** WHAT YOU NEED TO DO **
Rewrite the data below with every "icon" changed to "button" and nothing else altered. Leave out the pictures.

Word and element pointing entries:
######

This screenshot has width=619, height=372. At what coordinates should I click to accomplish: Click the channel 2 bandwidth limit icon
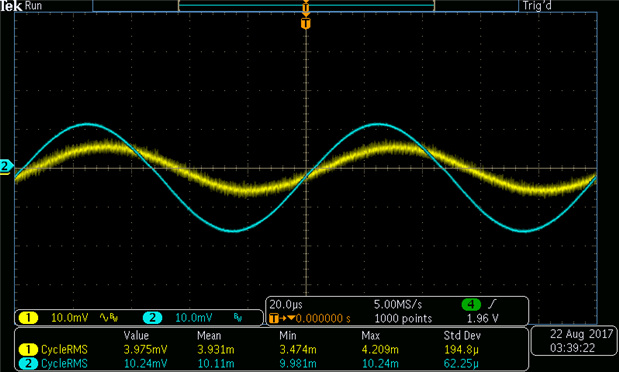click(238, 317)
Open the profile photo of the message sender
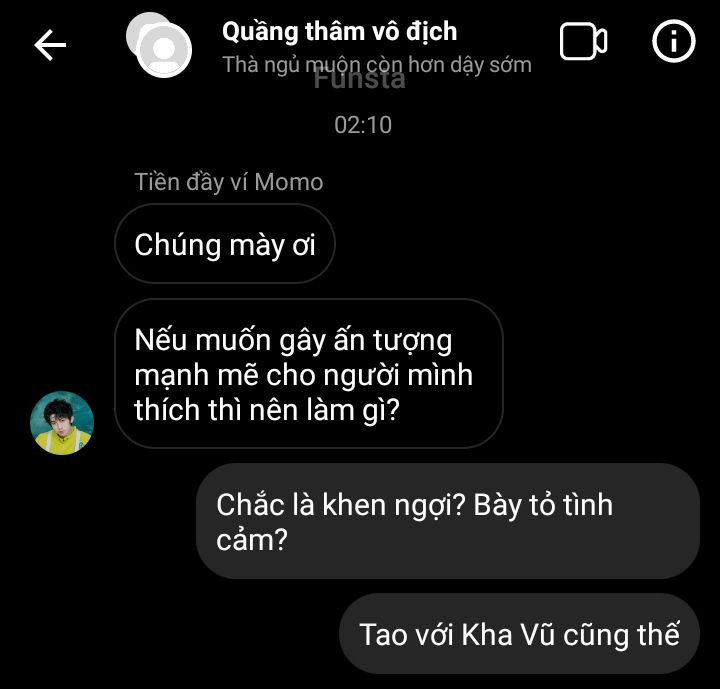The height and width of the screenshot is (689, 720). tap(62, 423)
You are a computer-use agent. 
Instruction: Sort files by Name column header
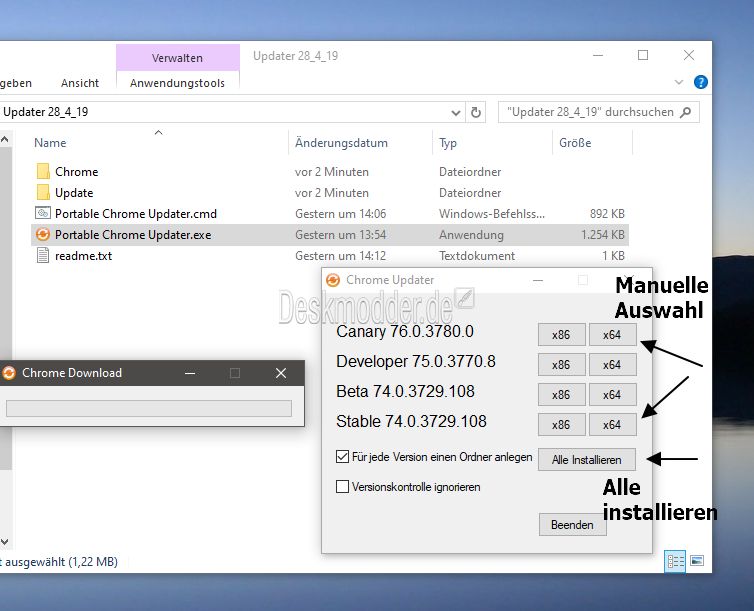coord(50,143)
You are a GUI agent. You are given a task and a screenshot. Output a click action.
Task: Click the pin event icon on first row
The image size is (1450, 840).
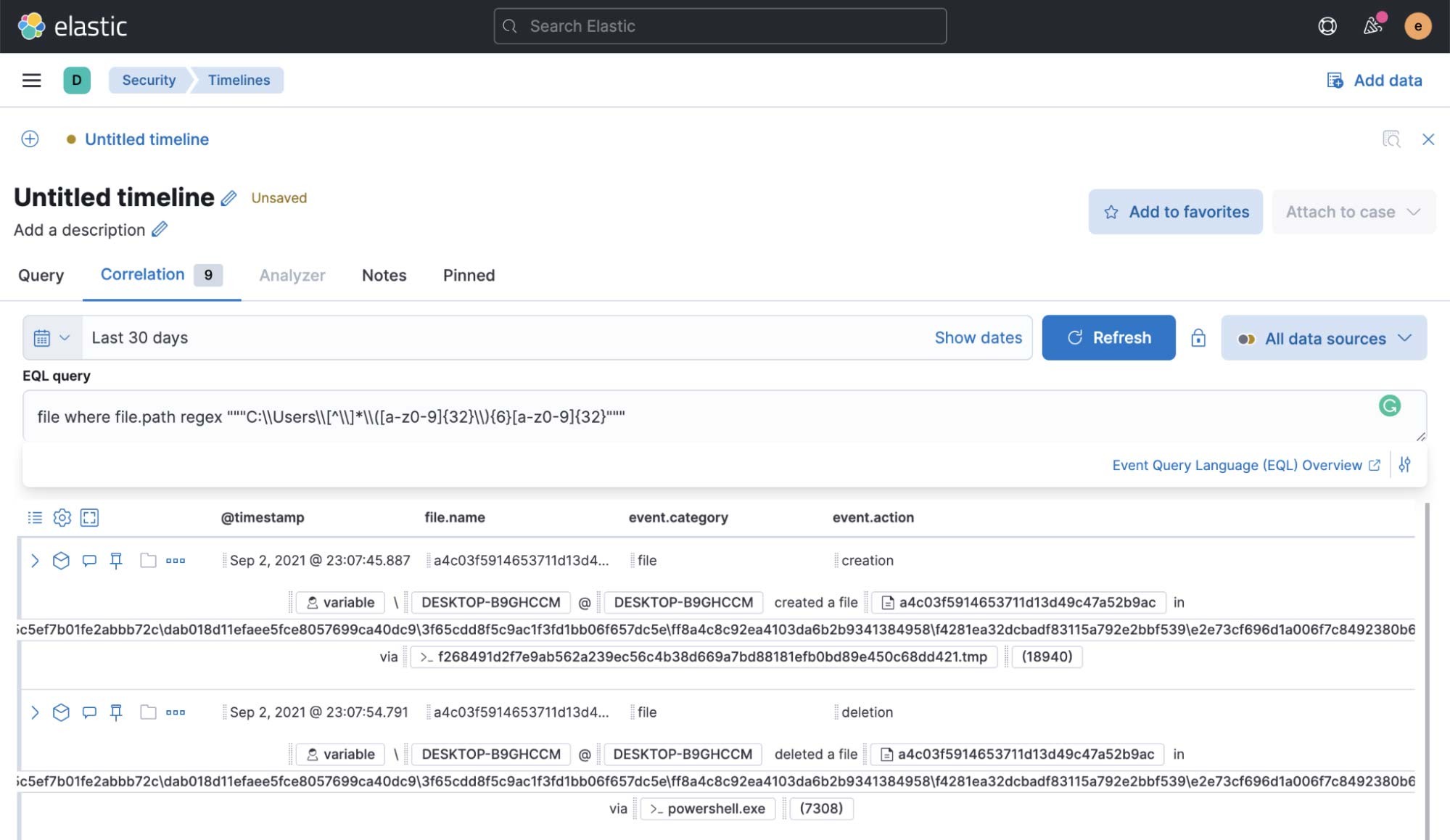[117, 560]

######

** RESULT **
This screenshot has width=619, height=372. At what coordinates should I click to accomplish: Click the channel 2 bandwidth limit button
click(238, 317)
Open the profile photo of the message sender
The height and width of the screenshot is (689, 720). tap(62, 423)
You are a computer-use agent. 
Instruction: Sort files by Name column header
coord(50,143)
You are a GUI agent. You are given a task and a screenshot. Output a click action.
Task: Click the pin event button on first row
The image size is (1450, 840).
[117, 560]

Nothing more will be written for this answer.